- EXERCISE TASK
Rewrite the data below with "Open" changed to "Select" wherever it occurs and nothing else altered. Leave the pictures out of your version.

- INPUT DATA

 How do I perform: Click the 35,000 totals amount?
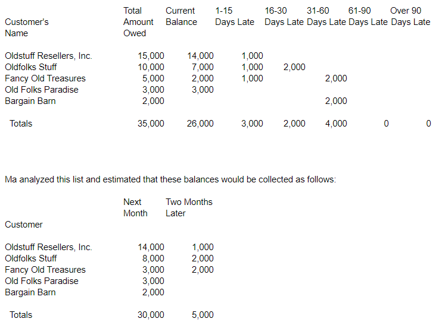point(151,124)
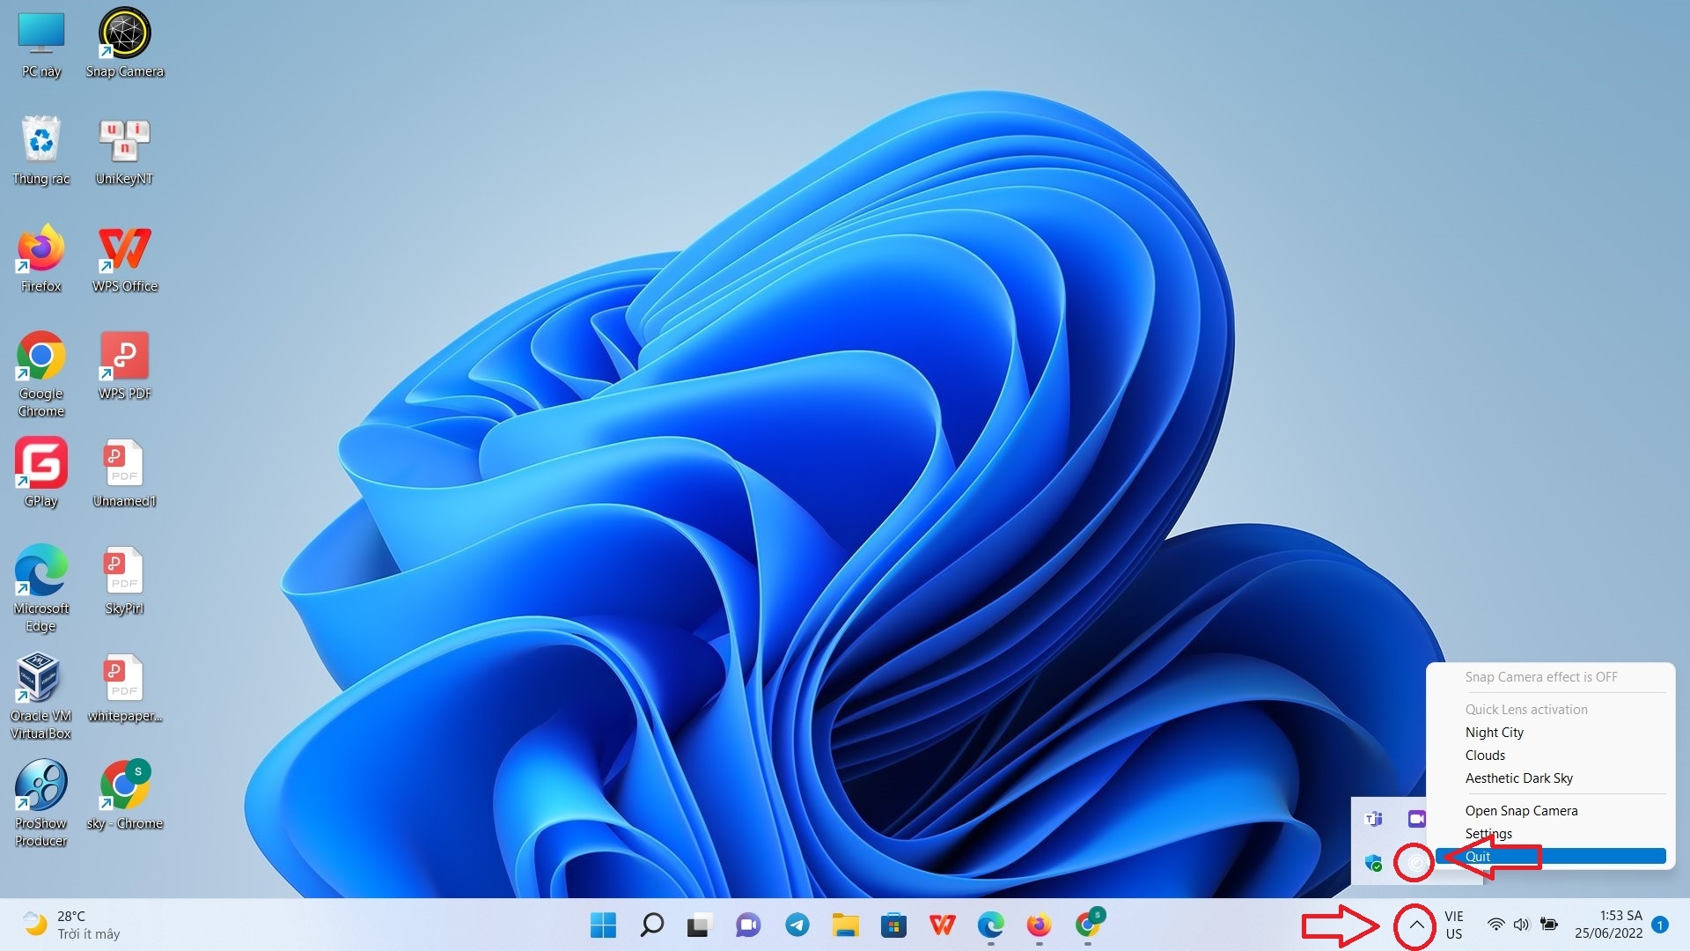Collapse the hidden icons tray chevron
Screen dimensions: 1690x951
[x=1415, y=925]
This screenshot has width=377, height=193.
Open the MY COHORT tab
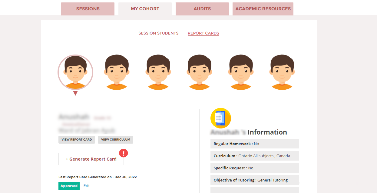[145, 9]
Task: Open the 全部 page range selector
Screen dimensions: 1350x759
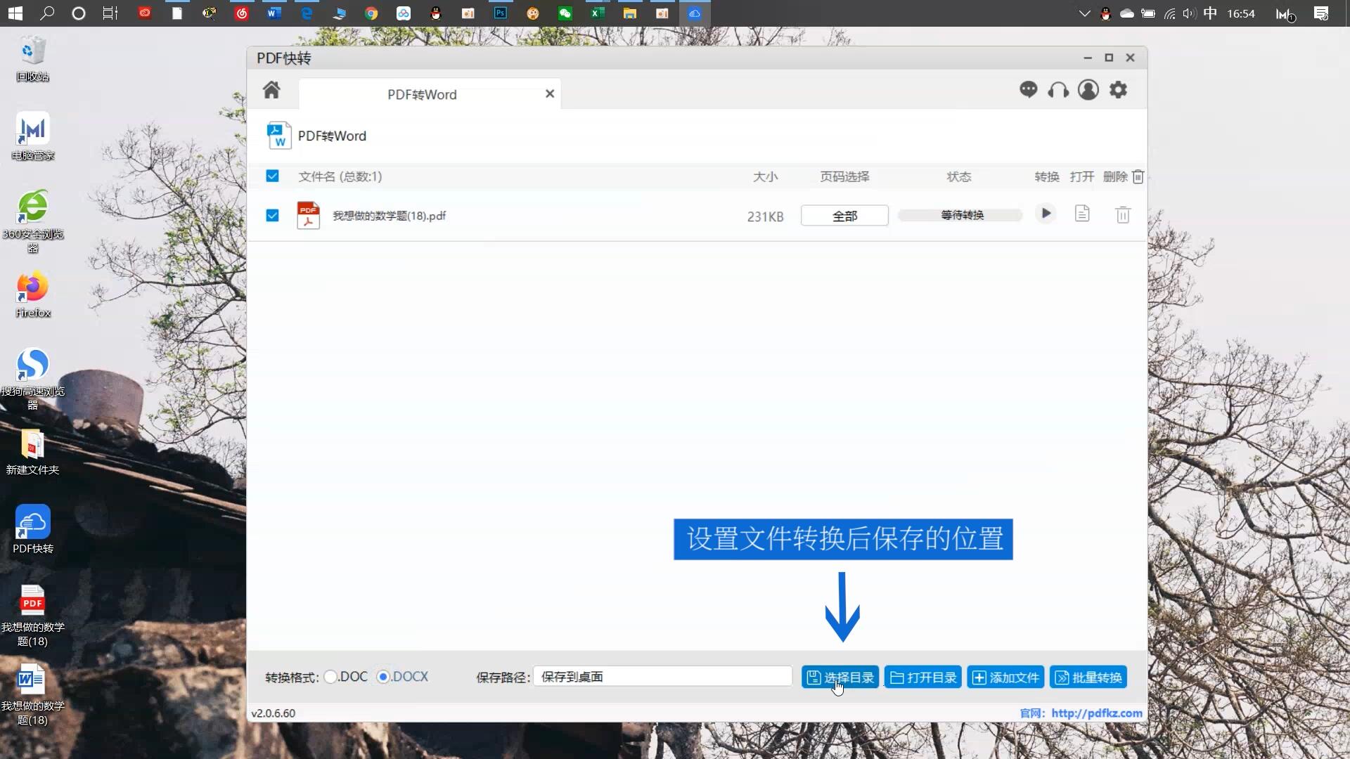Action: pyautogui.click(x=844, y=215)
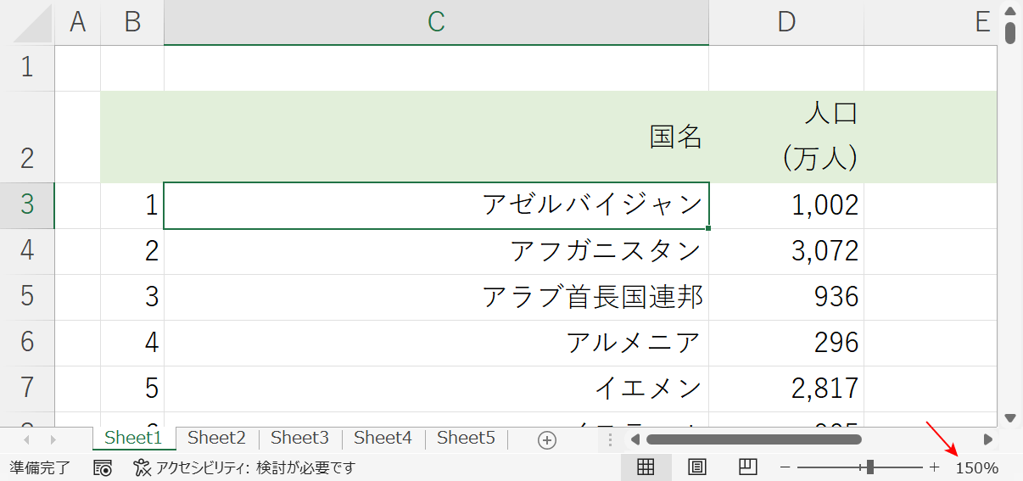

- EXERCISE ANSWER
 How do I perform: Click the 35,000 totals amount?
point(151,124)
Collapse the hidden icons tray chevron
Screen dimensions: 1690x951
[x=1415, y=925]
This screenshot has width=377, height=193.
Select the MY COHORT tab
[145, 9]
Task: Select the 全部 page range selector
Screen dimensions: 1350x759
Action: pyautogui.click(x=844, y=215)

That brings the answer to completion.